How to reduce CPU usage when scanning folders / subfolders / files?

Question

How to reduce CPU usage when scanning folders / subfolders / files?

I developed an application that scans mostly everywhere for a file or list of files. When scanning small folders, such as 10,000 files and subfiles, there is no problem. But when I scan, for example, my entire folder with over 100,000 items, it is very hard for my processor.

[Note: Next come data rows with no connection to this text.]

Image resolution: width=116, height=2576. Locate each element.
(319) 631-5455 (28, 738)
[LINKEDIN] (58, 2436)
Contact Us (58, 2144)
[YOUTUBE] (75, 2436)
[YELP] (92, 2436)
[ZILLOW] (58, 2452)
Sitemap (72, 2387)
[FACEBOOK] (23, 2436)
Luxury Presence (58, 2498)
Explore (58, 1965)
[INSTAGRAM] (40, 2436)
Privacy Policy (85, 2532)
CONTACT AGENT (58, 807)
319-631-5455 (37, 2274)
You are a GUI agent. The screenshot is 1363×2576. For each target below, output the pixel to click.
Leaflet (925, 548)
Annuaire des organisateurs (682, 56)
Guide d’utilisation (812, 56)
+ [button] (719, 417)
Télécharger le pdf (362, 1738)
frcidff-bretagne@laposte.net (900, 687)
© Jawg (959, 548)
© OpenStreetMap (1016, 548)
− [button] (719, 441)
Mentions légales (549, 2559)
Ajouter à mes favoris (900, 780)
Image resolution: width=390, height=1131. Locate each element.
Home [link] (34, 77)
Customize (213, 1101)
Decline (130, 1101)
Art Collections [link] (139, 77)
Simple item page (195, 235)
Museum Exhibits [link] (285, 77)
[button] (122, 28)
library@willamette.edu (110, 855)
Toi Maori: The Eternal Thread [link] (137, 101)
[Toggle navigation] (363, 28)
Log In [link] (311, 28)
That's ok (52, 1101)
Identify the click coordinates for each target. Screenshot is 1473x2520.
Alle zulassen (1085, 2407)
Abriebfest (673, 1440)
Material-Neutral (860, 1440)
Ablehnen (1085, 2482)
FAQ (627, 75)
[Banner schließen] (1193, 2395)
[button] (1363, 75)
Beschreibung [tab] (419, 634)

It takes about 40% of my processor power.

Is there a way to optimize this code so that it uses less CPU?

procedure GetAllSubFolders(sPath: String); var Path: String; Rec: TSearchRec; begin try Path := IncludeTrailingBackslash(sPath); if FindFirst(Path + '*.*', faAnyFile, Rec) = 0 then try repeat Application.ProcessMessages; if (Rec.Name <> '.') and (Rec.Name <> '..') then begin if (ExtractFileExt(Path + Rec.Name) <> '') And (ExtractFileExt(Path + Rec.Name).ToLower <> '.lnk') And (Directoryexists(Path + Rec.Name + '\') = False) then begin if (Pos(Path + Rec.Name, main.Memo1.Lines.Text) = 0) then begin main.ListBox1.Items.Add(Path + Rec.Name); main.Memo1.Lines.Add(Path + Rec.Name) end; end; GetAllSubFolders(Path + Rec.Name); end; until FindNext(Rec) <> 0; finally FindClose(Rec); end; except on e: Exception do ShowMessage(e.Message); end; end;

My application searches for all files in the selected folder and subfolder, fastens them and copies them to another location you specify.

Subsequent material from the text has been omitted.